Using the records that appear below, write out exactly the lines from the one with "Exploring Midland during" through the one with "https://doi.org/10.20730/200002969 (765, 1938)", keeping both end lines.

Data records:
▬▬▬▬▬▬
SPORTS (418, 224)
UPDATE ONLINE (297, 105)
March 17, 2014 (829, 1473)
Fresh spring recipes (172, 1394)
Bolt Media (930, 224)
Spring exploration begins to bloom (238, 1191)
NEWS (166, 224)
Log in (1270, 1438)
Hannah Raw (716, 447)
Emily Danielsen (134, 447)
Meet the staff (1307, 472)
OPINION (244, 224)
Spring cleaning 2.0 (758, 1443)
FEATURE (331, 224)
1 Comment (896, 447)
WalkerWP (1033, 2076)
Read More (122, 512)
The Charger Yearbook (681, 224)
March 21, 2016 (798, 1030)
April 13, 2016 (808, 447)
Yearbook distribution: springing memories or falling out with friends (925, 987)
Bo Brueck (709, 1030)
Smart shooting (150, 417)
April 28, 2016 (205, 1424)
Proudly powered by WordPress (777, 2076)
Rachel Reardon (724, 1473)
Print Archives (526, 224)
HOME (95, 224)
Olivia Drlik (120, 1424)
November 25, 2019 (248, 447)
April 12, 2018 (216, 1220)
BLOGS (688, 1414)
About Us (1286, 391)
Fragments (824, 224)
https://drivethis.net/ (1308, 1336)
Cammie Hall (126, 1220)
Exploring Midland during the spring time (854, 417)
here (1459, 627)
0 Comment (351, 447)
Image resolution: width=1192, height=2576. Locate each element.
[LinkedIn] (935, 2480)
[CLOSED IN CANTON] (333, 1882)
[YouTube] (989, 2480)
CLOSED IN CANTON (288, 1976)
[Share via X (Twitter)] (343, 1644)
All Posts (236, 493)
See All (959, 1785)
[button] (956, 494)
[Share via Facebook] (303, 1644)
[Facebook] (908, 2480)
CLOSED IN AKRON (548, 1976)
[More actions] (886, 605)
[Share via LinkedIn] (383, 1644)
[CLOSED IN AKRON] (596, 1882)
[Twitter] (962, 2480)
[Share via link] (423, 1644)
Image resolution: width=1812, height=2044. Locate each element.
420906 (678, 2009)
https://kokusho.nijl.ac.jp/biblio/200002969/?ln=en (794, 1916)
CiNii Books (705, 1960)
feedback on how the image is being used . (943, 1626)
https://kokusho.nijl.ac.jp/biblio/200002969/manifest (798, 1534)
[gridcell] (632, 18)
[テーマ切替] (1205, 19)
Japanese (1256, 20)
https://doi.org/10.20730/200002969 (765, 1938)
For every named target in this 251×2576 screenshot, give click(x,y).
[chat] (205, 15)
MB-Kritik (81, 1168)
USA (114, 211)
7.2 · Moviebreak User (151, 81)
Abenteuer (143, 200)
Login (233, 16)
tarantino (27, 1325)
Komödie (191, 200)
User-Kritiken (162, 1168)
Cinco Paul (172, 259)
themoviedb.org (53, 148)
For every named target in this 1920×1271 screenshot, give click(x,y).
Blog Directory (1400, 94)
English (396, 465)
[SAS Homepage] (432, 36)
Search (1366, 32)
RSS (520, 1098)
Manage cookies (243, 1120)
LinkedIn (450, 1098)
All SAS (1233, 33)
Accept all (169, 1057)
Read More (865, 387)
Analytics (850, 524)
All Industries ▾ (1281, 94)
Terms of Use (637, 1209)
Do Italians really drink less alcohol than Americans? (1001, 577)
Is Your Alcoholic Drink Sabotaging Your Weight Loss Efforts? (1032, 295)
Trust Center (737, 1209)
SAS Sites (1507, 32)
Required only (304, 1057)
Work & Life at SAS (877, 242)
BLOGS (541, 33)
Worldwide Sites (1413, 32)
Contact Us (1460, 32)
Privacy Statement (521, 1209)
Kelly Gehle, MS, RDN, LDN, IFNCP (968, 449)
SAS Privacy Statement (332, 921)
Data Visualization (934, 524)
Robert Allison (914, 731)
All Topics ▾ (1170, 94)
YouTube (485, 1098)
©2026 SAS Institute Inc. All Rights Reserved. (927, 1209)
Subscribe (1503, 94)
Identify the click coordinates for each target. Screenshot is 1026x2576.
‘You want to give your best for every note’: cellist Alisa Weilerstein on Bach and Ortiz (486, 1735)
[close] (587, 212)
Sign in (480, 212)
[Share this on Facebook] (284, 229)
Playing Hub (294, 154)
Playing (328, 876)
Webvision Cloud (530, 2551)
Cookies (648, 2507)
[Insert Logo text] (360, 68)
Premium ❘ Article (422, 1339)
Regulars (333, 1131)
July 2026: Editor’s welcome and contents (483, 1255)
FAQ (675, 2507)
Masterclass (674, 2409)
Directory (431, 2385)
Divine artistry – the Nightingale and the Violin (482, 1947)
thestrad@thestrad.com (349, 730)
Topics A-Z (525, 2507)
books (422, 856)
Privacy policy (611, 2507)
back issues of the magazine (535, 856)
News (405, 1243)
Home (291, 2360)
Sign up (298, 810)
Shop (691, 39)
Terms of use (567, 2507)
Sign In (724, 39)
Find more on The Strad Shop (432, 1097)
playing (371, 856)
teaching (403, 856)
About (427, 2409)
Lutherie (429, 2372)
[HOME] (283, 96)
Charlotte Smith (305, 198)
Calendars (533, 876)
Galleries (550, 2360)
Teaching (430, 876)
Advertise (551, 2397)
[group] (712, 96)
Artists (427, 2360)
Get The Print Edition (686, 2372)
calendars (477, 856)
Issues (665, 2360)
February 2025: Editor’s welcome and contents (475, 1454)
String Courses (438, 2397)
▬▬▬▬▬▬
* _Response to this task_:
Exploring Midland during the spring time (854, 417)
here (1459, 627)
0 Comment (351, 447)
Image resolution: width=1192, height=2576. Locate each element.
[LinkedIn] (935, 2480)
[CLOSED IN CANTON] (333, 1882)
[YouTube] (989, 2480)
CLOSED IN CANTON (288, 1976)
[Share via X (Twitter)] (343, 1644)
All Posts (236, 493)
See All (959, 1785)
[button] (956, 494)
[Share via Facebook] (303, 1644)
[Facebook] (908, 2480)
CLOSED IN AKRON (548, 1976)
[More actions] (886, 605)
[Share via LinkedIn] (383, 1644)
[CLOSED IN AKRON] (596, 1882)
[Twitter] (962, 2480)
[Share via link] (423, 1644)
Image resolution: width=1812, height=2044. Locate each element.
420906 (678, 2009)
https://kokusho.nijl.ac.jp/biblio/200002969/?ln=en (794, 1916)
CiNii Books (705, 1960)
feedback on how the image is being used . (943, 1626)
https://kokusho.nijl.ac.jp/biblio/200002969/manifest (798, 1534)
[gridcell] (632, 18)
[テーマ切替] (1205, 19)
Japanese (1256, 20)
https://doi.org/10.20730/200002969 (765, 1938)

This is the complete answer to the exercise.